A parábola da mesa

Ontem eu estava me lembrando dos musicais do Viva o Gordo, programa do Jô Soares na Globo durante a década de 80. Alguém mais se recorda disso? No final do programa sempre havia um musical com o elenco, geralmente com temas políticos. Lembro-me de Francisco Milani de bigode e jaquetão cantando, com o ritmo de He-Man: “Lalala-lalala-lalalalala-lala-lalala-lalalalá-SARNEY!”. E do próprio Jô de terno cinza amarrotado, gravata torta, camisa puída e olheiras imitando Antonio Ermírio de Moraes e cantando uma versão de “Com que roupa?”, de Noel Rosa.
Muito bem, mas por que fui me lembrar disso? Calma, já chego lá. O negócio é que uma vez houve um musical desses que tratava da imprensa. Não me lembro se falava mal ou bem, só sei que no final cada um dos atores vinha até a frente da câmera e dava uma boa notícia fictícia, como faz hoje a Dani no Mundo Perfeito. E uma dessas manchetes fantasiosas era: Os Trapalhões não vão mais se separar!
Ok, crianças, saiam da sala. Agora falo para as pessoas realmente velhas, que se lembram de quando os Trapalhões se separaram: o Didi manteve o programa nas noites de domingo, enquanto Dedé, Mussum e Zacarias apresentavam um outro, vespertino. Chegaram até a fazer filmes separados (sendo o do trio, Atrapalhando a SWAT, muito mais legal que o do Renato Aragão). Bom, imaginem a tristeza que foi para um moleque por volta dos sete anos de idade saber dessa separação. Como seria dali por diante? Como podia existir um mundo sem os Trapalhões?
E é aqui que entra a figura sempre ponderada do meu pai. Vendo minha tristeza ele veio falar comigo, muito sério:
— Marco, você está vendo essa mesa? Ela tem quatro pés e um tampo. Pode ser que um dia o tampo comece a se sentir mais importante que os pés. Talvez ele comece a achar que não precisa dos quatro para ajudá-lo. Que é ele a mesa. Mas a mesa não é o tampo, nem os pés. A mesa é o conjunto deles. Um tampo sem pés é só um pedaço de madeira. É isso que o Didi não percebeu ainda. Mas ele vai perceber, e os Trapalhões vão voltar. Entendeu?
É claro que eu havia entendido. E pouco tempo depois, quando os Trapalhões de fato voltaram a trabalhar juntos, percebi que meu pai conhecia muito bem a natureza humana.
E porque me lembrei dessa história? Porque domingo eu pretendo dar um presente legal para o meu pai, e foda-se que é uma data comercial. Eu só espero que, se um dia eu chegar a ser pai, tenha a capacidade e sensibilidade de levar a sério as angústias dos meus filhos. Do jeito que meu pai me ensinou.

30 comments

  1. – Marco, vou te explicar a parábola da mesa…
    ((décadas depois))
    – Marco, vou te explicar DE NOVO a parábola da mesa…
    – Sim, pai..
    – É o seguinte: conte uma história edificante e seu filho, grato pela lição existencial, dará sempre presentes bacanas nas efemérides comerciais!
    – Hunft…
    – Ah! Vai falar que isso não é conhecer a natureza humana?

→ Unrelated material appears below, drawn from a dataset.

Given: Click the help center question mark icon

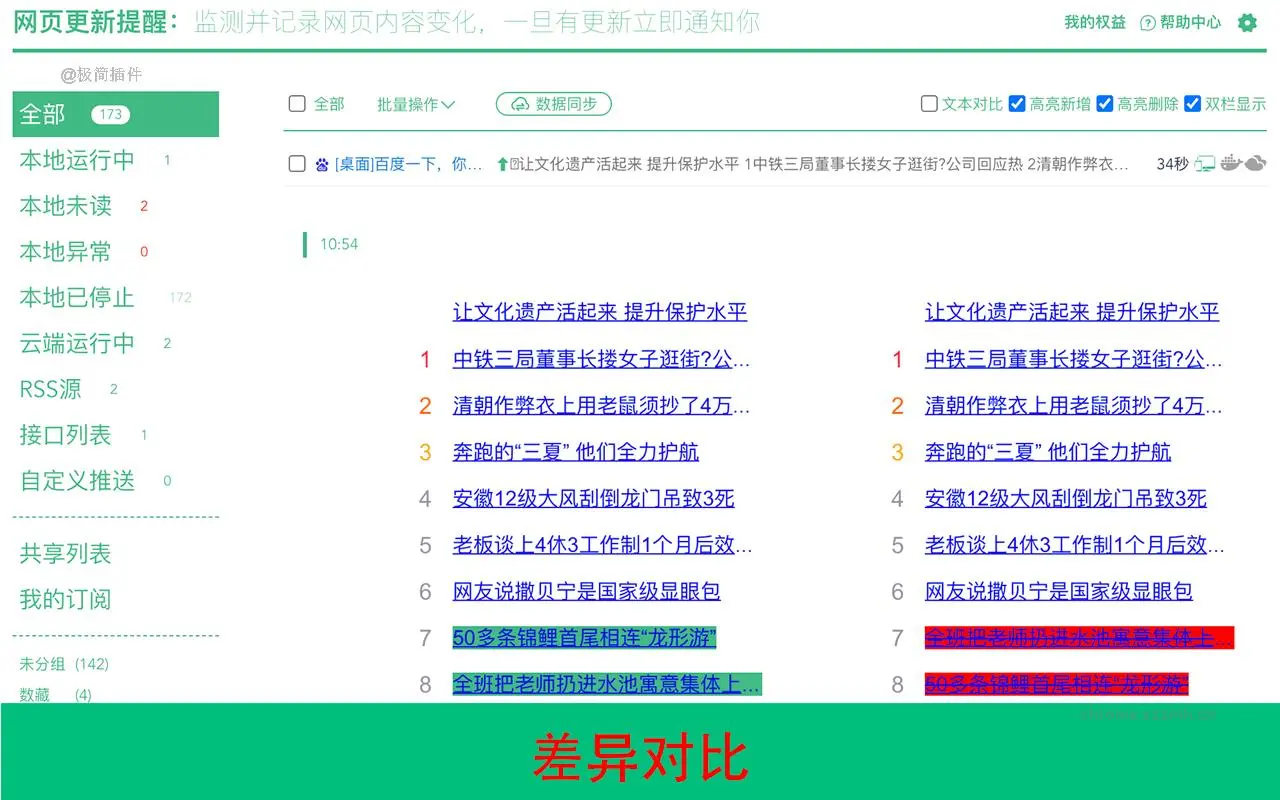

  2. Acho que vc tem mesmo é que mandar qq filosofia à merda. Se tá com vontade de agradecer, parabenizar ou dar apenas um abraço no velho, vá lá e faça! Se alguém disser que é por convenção social, foda-se. O sangue de Jesus tem poder!

  3. Muito legal essa história. Me fez lembrar quando meu pai (que não existe mais a não ser na minha memória) me explicou por que é que a gente morre. Não vou contar aqui, isso é muito pessoal, mas teu pai é nota 10. Manda um abração pra ele.

  4. Que lindo.
    Assim como eu aprendi hoje que a resposta certa para se dar a uma filha de 3 anos, quando ela diz “Estou com medo do bicho papão” não é “Bicho papão não existe”, e sim, “Se ele vier, me chama que eu mando ele embora”.
    Conhecer as angústias dos filhos e saber lidar com elas.
    Um beijo, Marco

  5. Os Trapalhões tinham o hábito de fazer 1 filme a cada 6 meses. Na época em que brigaram o Mauricio de Souza fez o desenho animado “Os trapalhões no rabo do cometa”
    O qual eu acho o melhor filme deles.

  6. Pois é Marco a vida é assim, que bom que temos coisas prá nós lembrar e mostrar o quanto as pessoas são importantes prá nós. Prá turma da tiração de sarro sem sensibilidade e alma, um grande Foda-se…rs

  7. Compra o presente, beija, abraça e diz que ele é o melhor pai do mundo.
    Beijim.
    E antes que eu me esqueça, realmente velha é os enterfolhos do seu cu.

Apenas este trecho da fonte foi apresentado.